(Text for analysis):
────────────────────────────────────────
It’s probably easier to see in the movie, but hair is made up of multiple layers of different cells. When the cells, which differentiate to eventually become hair, move towards the skin surface, they gradually die and become keratinized. They are tightly packed together to become hair.
You mean like cuticles?
That’s right. The layers of cells are lined up in a row and move up synchronously. There are about eight layers of cells that move up orderly as they are produced. And the pace at which they move up is in sync. Isn’t that amazing?
If they move up synchronously, the hair grows straight. But if there is even a slight disruption to this pace, distortion occurs which causes kinky hair.
So my hair doesn’t like collective behavior just like me…
Well, it does require a tight teamwork…
Anyway, what are your plans for future research?
In this study, we discovered the developmental origin of epithelial cells and hair follicle stem cells. We also proposed a new model for hair follicle development (not covered in this interview) that explains how the morphogenesis of hair follicles and the correct arrangement of constituent cells within the tissue can occur simultaneously. I’m interested in studying how organ diversity is created through cell-to-cell communications in my next research.
Do you mean that there must be a certain spatial pattern in order for the cells to communicate with each other?
────────────────────────────────────────
(Given information):
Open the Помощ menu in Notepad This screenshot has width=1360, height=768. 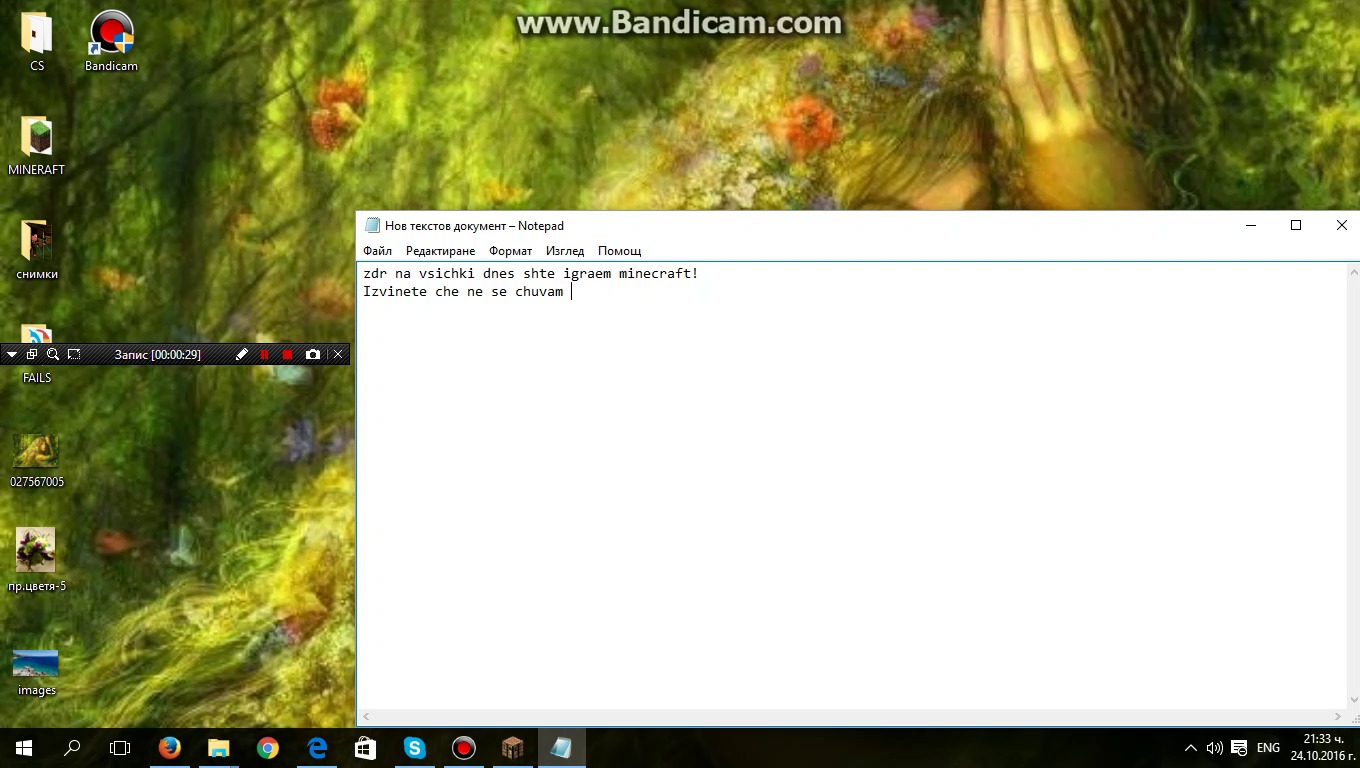click(619, 251)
────────────────────────────────────────
(Exercise): Based on the interview about hair growth, explain why some hair comes out kinky rather than straight.

(Completed exercise): Hair is made of about eight layers of cells that move up together at the same pace as they are produced. When they move in sync, the hair grows straight. Even a slight disruption to that pace causes distortion, and this makes the hair kinky.